Importing the Liner Regression model. Then fit your model on the train set using fit() and then perform prediction on the test set using predict()

In [58]:
from sklearn.linear_model import LinearRegression

In [59]:
# initiate 

linreg = LinearRegression()

# fit the model
linreg.fit(X_train,y_train)

# Predict The model
y_pred= linreg.predict(X_test)

In [60]:
linreg.coef_

array([[0.9903775 , 1.0231265 , 0.95525256, 1.02151772, 0.95859498,
        0.94481856]])

### How well does your model fit the data?

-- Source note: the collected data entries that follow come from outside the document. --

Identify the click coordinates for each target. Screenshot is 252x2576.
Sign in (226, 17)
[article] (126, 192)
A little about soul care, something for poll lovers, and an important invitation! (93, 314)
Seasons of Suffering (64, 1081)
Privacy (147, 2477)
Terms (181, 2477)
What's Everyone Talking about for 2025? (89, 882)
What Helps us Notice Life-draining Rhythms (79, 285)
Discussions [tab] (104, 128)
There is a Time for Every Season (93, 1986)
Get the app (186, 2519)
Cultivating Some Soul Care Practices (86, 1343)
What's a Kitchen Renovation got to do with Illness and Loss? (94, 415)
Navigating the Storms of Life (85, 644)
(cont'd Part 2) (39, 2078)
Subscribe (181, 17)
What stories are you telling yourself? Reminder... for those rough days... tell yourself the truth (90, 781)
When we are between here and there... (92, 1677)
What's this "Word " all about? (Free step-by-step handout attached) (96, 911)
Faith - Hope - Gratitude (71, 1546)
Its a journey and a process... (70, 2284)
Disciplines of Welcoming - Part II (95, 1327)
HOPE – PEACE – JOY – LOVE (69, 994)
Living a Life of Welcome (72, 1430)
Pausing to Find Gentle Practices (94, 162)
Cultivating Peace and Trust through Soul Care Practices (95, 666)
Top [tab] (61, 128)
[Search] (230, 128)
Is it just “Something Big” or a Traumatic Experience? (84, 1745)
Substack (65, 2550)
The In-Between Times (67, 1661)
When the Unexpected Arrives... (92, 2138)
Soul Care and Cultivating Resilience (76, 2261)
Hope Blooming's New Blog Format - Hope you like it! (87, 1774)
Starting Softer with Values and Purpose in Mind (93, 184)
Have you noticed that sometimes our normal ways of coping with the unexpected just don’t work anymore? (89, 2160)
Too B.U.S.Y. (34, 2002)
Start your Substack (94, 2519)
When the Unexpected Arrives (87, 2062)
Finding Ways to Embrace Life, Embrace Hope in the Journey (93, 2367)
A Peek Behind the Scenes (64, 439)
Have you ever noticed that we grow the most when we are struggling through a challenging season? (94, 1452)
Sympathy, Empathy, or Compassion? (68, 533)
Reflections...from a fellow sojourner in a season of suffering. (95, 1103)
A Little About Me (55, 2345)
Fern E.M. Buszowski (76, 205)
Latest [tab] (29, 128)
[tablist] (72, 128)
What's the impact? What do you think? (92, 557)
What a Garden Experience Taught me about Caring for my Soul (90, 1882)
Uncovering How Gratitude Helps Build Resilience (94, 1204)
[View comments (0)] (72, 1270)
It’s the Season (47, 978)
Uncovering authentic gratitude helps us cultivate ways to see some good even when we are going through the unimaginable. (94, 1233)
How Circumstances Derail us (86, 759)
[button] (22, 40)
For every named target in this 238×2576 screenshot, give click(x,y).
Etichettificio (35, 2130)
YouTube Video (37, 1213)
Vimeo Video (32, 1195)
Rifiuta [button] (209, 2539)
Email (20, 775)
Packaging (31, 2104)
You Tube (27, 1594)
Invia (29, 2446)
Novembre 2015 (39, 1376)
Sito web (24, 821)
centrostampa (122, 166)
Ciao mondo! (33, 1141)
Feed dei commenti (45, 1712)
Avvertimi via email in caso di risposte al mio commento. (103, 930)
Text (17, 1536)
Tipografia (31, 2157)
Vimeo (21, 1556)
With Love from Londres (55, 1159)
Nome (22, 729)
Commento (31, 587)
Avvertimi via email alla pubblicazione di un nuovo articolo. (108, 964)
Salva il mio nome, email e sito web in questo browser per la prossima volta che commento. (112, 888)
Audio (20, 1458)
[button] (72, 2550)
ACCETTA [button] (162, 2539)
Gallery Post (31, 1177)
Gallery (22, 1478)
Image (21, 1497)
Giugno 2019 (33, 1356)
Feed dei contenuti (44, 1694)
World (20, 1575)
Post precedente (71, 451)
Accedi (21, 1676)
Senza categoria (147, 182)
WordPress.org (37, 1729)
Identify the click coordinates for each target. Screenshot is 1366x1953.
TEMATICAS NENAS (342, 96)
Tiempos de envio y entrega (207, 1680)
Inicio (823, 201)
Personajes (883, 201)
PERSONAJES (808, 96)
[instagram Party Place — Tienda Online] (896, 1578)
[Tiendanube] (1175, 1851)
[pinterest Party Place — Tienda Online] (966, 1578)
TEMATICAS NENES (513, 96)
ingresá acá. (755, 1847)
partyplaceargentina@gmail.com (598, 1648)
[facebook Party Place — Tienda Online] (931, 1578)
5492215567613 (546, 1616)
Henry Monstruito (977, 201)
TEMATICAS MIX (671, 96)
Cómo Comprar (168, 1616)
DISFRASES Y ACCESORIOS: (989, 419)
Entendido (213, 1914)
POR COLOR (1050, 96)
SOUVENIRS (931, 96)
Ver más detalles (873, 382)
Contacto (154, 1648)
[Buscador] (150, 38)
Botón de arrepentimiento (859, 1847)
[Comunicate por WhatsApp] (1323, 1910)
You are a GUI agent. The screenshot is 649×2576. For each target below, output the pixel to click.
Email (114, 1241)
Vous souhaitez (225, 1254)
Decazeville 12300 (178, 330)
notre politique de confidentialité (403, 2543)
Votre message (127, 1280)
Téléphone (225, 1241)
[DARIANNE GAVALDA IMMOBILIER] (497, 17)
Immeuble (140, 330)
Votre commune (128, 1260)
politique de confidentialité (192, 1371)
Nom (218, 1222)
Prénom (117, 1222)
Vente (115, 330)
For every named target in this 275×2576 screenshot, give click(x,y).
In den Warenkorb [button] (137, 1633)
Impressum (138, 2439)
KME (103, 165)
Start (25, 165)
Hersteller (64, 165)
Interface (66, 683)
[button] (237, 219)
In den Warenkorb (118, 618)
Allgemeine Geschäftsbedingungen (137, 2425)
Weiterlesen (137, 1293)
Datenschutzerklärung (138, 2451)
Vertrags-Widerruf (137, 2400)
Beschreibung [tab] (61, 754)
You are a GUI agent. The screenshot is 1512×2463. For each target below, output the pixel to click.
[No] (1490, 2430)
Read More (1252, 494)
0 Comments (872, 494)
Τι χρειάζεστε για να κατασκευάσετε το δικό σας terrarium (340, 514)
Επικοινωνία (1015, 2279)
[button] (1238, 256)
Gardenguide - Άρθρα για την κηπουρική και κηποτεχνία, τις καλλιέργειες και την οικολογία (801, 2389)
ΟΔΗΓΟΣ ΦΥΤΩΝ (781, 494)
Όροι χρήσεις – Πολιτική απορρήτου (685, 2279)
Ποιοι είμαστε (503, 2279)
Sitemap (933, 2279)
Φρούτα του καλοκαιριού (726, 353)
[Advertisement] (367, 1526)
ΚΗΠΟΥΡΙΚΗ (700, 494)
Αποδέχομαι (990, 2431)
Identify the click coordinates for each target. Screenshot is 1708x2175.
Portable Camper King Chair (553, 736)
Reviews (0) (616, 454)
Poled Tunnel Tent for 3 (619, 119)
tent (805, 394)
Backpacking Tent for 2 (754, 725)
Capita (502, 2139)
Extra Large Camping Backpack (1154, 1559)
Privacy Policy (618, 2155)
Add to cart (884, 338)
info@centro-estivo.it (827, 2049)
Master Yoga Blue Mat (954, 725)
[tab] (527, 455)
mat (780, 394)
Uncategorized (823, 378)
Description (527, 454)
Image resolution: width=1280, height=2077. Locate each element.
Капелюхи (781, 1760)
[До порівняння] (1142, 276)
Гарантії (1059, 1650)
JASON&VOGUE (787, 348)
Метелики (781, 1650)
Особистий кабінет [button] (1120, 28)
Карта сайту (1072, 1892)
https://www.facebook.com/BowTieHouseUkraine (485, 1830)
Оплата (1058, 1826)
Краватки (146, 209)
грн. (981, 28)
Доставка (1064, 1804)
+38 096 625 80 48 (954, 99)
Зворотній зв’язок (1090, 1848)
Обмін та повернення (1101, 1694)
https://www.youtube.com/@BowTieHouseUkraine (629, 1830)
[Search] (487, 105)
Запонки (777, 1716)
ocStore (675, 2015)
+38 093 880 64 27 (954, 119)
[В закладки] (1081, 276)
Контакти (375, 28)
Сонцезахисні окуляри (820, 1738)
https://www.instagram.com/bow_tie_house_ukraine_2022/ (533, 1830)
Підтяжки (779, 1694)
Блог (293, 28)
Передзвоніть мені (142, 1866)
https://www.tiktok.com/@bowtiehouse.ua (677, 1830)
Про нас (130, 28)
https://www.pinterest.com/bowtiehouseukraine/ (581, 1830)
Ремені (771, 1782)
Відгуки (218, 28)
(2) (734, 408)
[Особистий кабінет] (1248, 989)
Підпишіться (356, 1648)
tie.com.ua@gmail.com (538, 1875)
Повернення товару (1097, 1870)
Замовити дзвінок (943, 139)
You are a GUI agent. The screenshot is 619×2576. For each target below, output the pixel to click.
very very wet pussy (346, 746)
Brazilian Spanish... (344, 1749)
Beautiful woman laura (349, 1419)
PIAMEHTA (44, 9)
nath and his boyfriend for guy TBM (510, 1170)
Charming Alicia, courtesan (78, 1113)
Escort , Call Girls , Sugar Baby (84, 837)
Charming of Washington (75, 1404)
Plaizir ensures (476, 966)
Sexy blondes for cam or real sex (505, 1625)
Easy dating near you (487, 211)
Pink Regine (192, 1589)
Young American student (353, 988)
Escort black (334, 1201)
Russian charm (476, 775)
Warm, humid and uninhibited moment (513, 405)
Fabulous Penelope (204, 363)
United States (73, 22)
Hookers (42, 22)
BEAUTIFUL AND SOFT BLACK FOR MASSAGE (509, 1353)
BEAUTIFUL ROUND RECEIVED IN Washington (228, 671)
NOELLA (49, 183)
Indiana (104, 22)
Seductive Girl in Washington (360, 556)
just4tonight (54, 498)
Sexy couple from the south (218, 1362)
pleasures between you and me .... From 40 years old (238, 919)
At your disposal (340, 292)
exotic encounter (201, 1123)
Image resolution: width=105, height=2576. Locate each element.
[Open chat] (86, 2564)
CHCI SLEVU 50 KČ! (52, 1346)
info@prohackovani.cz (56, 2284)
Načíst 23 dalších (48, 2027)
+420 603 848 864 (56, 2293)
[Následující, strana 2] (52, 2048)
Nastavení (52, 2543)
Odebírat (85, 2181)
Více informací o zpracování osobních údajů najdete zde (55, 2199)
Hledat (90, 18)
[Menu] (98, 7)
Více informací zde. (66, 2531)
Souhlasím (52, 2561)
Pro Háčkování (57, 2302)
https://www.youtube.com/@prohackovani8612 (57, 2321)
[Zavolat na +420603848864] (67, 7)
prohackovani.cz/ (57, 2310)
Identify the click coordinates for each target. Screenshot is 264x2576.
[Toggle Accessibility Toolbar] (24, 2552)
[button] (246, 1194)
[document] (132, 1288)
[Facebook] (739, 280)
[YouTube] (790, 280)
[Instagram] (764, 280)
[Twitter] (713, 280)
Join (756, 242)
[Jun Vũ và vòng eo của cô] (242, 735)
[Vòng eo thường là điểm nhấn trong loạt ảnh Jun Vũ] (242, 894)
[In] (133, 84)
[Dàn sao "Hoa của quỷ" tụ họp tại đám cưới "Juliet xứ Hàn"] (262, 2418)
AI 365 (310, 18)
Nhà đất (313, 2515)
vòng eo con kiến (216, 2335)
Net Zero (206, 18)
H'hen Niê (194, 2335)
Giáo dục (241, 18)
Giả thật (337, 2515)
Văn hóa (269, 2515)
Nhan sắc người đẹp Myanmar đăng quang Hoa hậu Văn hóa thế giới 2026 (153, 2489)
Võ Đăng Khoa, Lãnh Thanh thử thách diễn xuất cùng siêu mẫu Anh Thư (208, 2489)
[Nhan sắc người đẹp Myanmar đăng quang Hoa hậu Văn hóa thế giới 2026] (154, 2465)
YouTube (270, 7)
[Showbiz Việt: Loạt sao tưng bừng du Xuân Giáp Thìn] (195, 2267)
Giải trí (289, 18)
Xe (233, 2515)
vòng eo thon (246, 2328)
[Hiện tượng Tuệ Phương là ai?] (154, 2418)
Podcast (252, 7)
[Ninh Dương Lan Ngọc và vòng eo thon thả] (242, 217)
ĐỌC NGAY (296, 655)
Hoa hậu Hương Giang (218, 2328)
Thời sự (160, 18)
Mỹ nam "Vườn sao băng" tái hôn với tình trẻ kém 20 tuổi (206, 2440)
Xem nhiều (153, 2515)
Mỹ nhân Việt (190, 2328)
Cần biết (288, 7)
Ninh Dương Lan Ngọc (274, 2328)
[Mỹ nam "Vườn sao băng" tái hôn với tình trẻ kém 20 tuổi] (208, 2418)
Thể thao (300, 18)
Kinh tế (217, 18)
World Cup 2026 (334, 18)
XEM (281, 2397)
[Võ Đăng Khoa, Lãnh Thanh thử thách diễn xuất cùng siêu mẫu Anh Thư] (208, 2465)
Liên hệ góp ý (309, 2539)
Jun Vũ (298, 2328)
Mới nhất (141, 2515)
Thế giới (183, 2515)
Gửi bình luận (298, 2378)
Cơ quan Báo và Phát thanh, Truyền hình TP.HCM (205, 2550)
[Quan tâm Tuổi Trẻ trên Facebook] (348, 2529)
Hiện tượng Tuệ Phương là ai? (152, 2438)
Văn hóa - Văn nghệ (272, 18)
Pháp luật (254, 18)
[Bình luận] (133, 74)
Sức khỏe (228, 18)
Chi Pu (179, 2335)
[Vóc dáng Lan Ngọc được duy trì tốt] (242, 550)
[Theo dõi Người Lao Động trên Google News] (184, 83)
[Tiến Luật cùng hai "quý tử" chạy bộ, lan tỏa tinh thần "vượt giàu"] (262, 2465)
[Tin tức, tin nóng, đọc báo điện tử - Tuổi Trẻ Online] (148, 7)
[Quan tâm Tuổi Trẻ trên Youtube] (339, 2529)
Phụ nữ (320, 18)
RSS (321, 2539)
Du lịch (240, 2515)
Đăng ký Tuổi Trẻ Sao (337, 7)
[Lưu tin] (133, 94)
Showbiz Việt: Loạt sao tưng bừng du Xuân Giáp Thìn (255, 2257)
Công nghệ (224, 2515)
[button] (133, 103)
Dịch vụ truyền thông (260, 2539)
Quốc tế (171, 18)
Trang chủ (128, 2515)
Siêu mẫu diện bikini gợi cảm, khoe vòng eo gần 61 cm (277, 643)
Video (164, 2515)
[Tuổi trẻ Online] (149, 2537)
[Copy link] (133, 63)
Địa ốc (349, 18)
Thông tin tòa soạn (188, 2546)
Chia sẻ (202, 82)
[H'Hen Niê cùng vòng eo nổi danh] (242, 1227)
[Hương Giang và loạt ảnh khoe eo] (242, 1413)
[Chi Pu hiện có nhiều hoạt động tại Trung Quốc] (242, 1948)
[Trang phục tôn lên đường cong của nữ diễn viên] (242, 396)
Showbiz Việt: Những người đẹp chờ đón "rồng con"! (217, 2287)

To evaluate how well the overall fit of the linear Regression model, we are going to use the R-Square. It is rthe proportion of variance explained by the model. R-squared value lies between 0 and 1 and higher the value better. 

In [61]:
from sklearn import metrics

In [62]:
print("R-Square:",metrics.r2_score(y_test, y_pred))

R-Square: 0.5412886748967976


This model has R-squared(0.54).This model provides the medium fit to the data.